[Review by Jeremy Grayson]
[Writer: Lauren Schmidt | Director: Alex Graves | Aired: 3/31/2004 ]
“ZZZZZZZZZZZZ” – Me
You love CJ Cregg, right? I mean, of course you do. Everyone loves CJ Cregg. She’s wonderful. She may well be The West Wing’s most popular character, and is easily one of its most likable.
But this raises a question: Why are CJ-centric episodes so consistently bad?
“The Women of Qumar.” “The Long Goodbye.” “Full Disclosure.” These are some of the dullest and most frustrating episodes in the entire series. And what do they have in common? They’re all centered on CJ.
Part of the problem may be that the series overplays its hand with Allison Janney. Once it became clear that Janney was the show’s secret weapon, and it most reliable Emmy magnet, the writers began purposely crafting episodes designed to help Janney bring home the gold. The resulting episodes were heavy on melodrama but light on genuine character development, choosing to shove CJ into contrived roles (the straw feminist, the grieving daughter) that clashed awkwardly with the rest of the show.
Another issue may be that CJ works better in small doses than as a centerpiece. Because she is the conduit between the White House and the Press Corps, she doesn’t have the same insider status in the White House that’s afforded to Josh or Toby. (Recall that it took nearly two full seasons for CJ to feel like a full-fledged member of the administration.) Her most successful arc in the Sorkin era – the Simon Donovan story – felt largely disconnected from the rest of Season Three’s home stretch, but was also developed slowly and subtly, as opposed to the abrupt character rewriting of the aforementioned misfires.
You would think the writers would eventually learn their lesson. But now they give us “Access,” an episode that easily ranks among the most boring, disposable, and thoroughly pointless in the entire series. And yes – it’s centered on CJ.
Actually, “centered” would be putting it mildly. This entire episode feels like a shrine erected to the blessed name of Claudia Jean Cregg. Its “day in the life” structure follows the White House Press Secretary through every twist and turn of her job, constantly reminding us of just how difficult said job is, and how only the toughest and most capable of minds can possibly handle it. And it’s not just the (incredibly annoying) narrator who lists CJ’s numerous attributes ad nauseum – Toby, Josh, Donna, Carol, and a variety of White House staffers we’ve never seen before and will never see again all take their turns explaining the CJ Cregg is a political goddess.
Is any of this necessary?
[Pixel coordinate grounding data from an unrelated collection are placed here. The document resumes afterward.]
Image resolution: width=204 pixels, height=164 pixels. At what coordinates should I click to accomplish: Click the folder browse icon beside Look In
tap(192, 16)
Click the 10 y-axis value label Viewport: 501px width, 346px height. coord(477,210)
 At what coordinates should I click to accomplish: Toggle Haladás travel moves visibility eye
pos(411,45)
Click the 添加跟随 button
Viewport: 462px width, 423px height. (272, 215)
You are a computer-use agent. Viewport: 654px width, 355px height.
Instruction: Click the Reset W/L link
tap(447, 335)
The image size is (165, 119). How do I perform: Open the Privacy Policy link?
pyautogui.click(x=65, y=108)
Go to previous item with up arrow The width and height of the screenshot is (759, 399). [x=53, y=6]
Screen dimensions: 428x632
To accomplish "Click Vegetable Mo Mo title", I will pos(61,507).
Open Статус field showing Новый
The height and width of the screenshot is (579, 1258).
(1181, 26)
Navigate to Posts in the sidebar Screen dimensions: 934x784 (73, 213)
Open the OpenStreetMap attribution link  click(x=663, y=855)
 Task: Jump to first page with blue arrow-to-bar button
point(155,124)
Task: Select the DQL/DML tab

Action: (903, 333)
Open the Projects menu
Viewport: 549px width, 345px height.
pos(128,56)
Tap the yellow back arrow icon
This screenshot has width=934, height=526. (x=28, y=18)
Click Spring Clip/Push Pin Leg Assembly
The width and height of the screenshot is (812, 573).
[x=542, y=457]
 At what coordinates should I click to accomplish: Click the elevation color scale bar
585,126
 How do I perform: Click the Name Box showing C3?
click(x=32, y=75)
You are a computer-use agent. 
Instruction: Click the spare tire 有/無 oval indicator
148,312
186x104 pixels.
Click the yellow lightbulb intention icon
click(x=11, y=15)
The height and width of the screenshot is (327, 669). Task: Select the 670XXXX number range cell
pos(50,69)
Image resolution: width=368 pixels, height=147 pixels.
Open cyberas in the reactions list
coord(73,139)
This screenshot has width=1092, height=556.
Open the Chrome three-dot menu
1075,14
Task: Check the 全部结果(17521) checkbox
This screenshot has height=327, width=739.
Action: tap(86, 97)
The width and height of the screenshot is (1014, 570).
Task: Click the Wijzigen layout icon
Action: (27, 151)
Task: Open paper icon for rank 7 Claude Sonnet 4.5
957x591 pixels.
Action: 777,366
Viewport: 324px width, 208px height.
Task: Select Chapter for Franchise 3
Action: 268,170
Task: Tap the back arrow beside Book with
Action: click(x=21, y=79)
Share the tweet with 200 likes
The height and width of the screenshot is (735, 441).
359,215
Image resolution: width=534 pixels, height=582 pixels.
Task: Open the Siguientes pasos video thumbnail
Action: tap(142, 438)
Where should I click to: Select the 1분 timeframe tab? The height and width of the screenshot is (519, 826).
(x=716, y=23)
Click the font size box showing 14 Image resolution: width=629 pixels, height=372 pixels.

Do we need a refresher course on a woman we’ve gotten to know and love over the past five years, particularly when this episode offers no new insights into her character? If you really want an episode that shows us how wonderful CJ is (and actually manages to be entertaining all the while), rewatch “Take Out the Trash Day” or “And It’s Surely to Their Credit.” Or “The Fall’s Gonna Kill You.” Or “On the Day Before.” Or “Angel Maintenance.” Or virtually any episode that doesn’t self-consciously try to cram her awesomeness down our throats.
Still, perhaps the most insulting aspect about “Access” has no connection to CJ herself. The entire episode is structured as a Frontline-style documentary, with handheld cameras providing glimpses into the inner workings of the White House, and with behind-the-scenes interviews with various staffers interspersed along the way. This episode, you see, is designed to give viewers an inside look into the mechanisms of the Bartlet administration, because clearly no other West Wing episode has ever done that.
The irony of “Access” is that by granting us this “secret” look into the White House, it undermines the entire mission statement of the series. Watching The West Wing is a thrill because it feels as though we are right alongside Bartlet and Leo and their political family, watching as they plan and stress and debate their way through each new crisis they encounter. By presenting a literally behind-the-scenes episode, homogenized for the general public, “Access” actually feels less personal than a standard episode, lacking any real emotional connection for viewers to latch onto.
Why does this episode exist? What purpose does it serve (besides to give Janney the obligatory Emmy)? Why does it keep referencing a Bartlet-era scandal we’ve never seen nor heard about before? Why do I not care enough to try and answer any of these questions?
“Access” is not the worst West Wing episode ever – “Ninety Miles Away” will forever hold that distinction – but it may well be the most pointless and detrimental to the overall series. Its lack of any long-term relevance does prove to have one positive, however – it makes it that much easier to ignore the episode and move on to better things.
Postscript: Okay, never let it be said that I’m unwilling to invite counterarguments. For all the hate directed towards this episode, Julie Levin Russo has written an interesting defense of it, and it’s certainly worth reading.
Minor Pros/Cons (+/-)
+ We get one more appearance from Mike Casper. I assume he was recruited by SHIELD shortly afterwards.
+ The home movies of CJ’s childhood. Young Allison Janney is adorable.
+ CJ’s Season One hairdo. Hooray for nostalgia!
+ There are TV cameras in Gail’s fishbowl. Gail is such a diva.
– The narrator’s voice grows dull and annoying very quickly. Where is Ron Howard when you need him?
– The shaky camerawork and constant quick cuts gave me a headache.
– “Is the Pope Catholic?” Yes. Yes, he is. Now please stop using that hackneyed phrase.
– While the home video clips are cute, cutting to a few of them while CJ talks to her dad on the phone is just lazy and manipulative.
– I’m no national security expert, but I don’t think a camera crew would be allowed to wander around the White House while the President is dealing with a terror raid.
– Granted, it’s not the episode’s fault, but the retroactive continuity here makes no sense. Given that (as we’re told) the documentary was not released to the public until after Bartlet left office, wouldn’t the narrator have given some indication that CJ spent her final White House years as the Chief of Staff?